The Dwarves gladly gave way before him, their faces grim and frightened. After he was through the doorway, Elerian found himself on a twenty-foot wide walkway that ran to his left, toward the second guardroom. Narrow arrow slits cut into the outside wall of the walkway allowed the starlight outside the walls of the fortress to enter and illuminate the passageway. Standing about five feet away, Elerian saw the broad back of a single Dwarf, standing with his upraised ax grimly clenched in his right hand and a badly dented shield on his left arm.

“This fellow had the courage of a lion,” thought Elerian to himself, for another fifteen feet past the Dwarf stood the massive figure of a Troll, his fierce eyes glowing like green lamps in the semi darkness filling the walkway. Easily nine feet tall, he towered over the pack of Goblins and mutare standing behind him. He wore only a black leather tunic of hardened leather that left his arms and legs bare, revealing knotted muscles like granite beneath his pale, greenish skin. Both of his massive, bloodstained hands were clenched into fists, and the broken bodies of three Dwarves lay at his bare feet. Elerian guessed he had probably come out of the guardroom on the far side of the gate after being alerted to the presence of enemies by the Goblins who had escaped up the stairs.

“I hope Falco and his crew were not all destroyed by this creature,” thought Elerian grimly to himself as he advanced with a light step toward the Dwarf standing before him. When he bent down and spoke softly into his left ear, the Dwarf started badly, turning a face toward Elerian that was pale with fear but still resolute, his craggy features exhibiting the stubborn courage of his race in the face of adversity.

“This enemy is beyond you,” said Elerian softly. “Fall back to the door and encourage the others. If I slay this creature stand ready to aid me, for I will need your help.”

Bearing in mind Ascilius’s instructions to obey Elerian in all matters, the Dwarf reluctantly retreated to the doorway, leaving him alone to face the Troll, Acris gleaming bright in his right hand, and his shield on his left arm.

Taking him for a man because of the illusion which disguised him, some of the Goblins began to laugh and shout insults at Elerian. Others among them urged the Troll to attack him, for the smell of fresh blood had distracted their fearsome ally who now seemed more inclined to tear at and devour the flesh of the Dwarves he had slain rather than to continue fighting. The red gore pooling around the Dwarves lying on the stone floor of the passageway was also having its effect on the mutare who began to leap into the air, howling like beasts as bloodlust overwhelmed their simple minds.

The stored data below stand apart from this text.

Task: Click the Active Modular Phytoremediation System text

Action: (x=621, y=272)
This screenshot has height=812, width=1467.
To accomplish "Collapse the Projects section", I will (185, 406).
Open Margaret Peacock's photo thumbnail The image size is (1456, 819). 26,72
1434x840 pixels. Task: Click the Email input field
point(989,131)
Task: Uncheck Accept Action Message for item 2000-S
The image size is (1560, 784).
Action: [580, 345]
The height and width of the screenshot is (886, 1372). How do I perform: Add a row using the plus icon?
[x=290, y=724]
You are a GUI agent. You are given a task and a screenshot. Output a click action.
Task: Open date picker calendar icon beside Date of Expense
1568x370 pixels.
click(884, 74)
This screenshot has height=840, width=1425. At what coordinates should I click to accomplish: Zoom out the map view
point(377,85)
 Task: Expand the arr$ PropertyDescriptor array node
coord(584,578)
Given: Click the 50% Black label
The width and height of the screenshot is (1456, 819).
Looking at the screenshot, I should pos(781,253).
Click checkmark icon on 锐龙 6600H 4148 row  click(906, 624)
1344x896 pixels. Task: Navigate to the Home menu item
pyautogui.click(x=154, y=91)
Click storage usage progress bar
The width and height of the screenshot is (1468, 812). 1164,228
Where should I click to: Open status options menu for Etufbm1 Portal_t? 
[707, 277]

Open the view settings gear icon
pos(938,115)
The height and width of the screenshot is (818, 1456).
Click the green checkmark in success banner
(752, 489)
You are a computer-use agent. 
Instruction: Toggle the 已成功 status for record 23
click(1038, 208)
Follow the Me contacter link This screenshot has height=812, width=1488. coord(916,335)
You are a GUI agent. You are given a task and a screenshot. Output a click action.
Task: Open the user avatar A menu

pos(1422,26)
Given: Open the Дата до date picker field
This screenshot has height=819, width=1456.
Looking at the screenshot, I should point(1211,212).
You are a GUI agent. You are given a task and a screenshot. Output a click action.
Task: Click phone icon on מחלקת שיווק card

“I must thank Ascilius for giving me this task if I live to see him again,” thought Elerian wryly to himself as the Troll, spurred on by the cries of the Mordi, turned his fierce eyes in his direction, forgetting for the moment the blood and flesh around its feet that called to its savage appetite.

Elerian suddenly pointed Acris at the Troll, hoping to cast a destruction spell at the creature, but the Troll was old and well versed in the ways of mages. Moving with a speed that was astounding in so large a creature, he leaped toward Elerian, hands outstretched to seize and crush him into bloody pulp. Abandoning any thoughts of magic for the moment, Elerian waited tensely, balanced lightly on the balls of his feet. At the last moment, he darted to his left, hoping the Troll would rush by him, but the great creature stopped short, sending a backhanded stroke his way with its right hand. Elerian crouched down under the blow, the bottom of the Troll’s hand grazing the top of his steel cap as it passed over him. As the mighty arm of the Troll swung past him, Elerian raised himself to his full height, and balanced lightly on the balls of his feet, stabbed Acris upward into the Troll’s exposed right side below the rib cage. When the bright blade slid into his stony flesh, the Troll howled in pain and surprise before speedily springing away to his left, falling over onto his left side in his haste to escape Acris’s bitter bite. Still lying on his side, black blood flowing from his wound to fall steaming onto the floor of the passageway, the Troll kicked at Elerian with his right leg.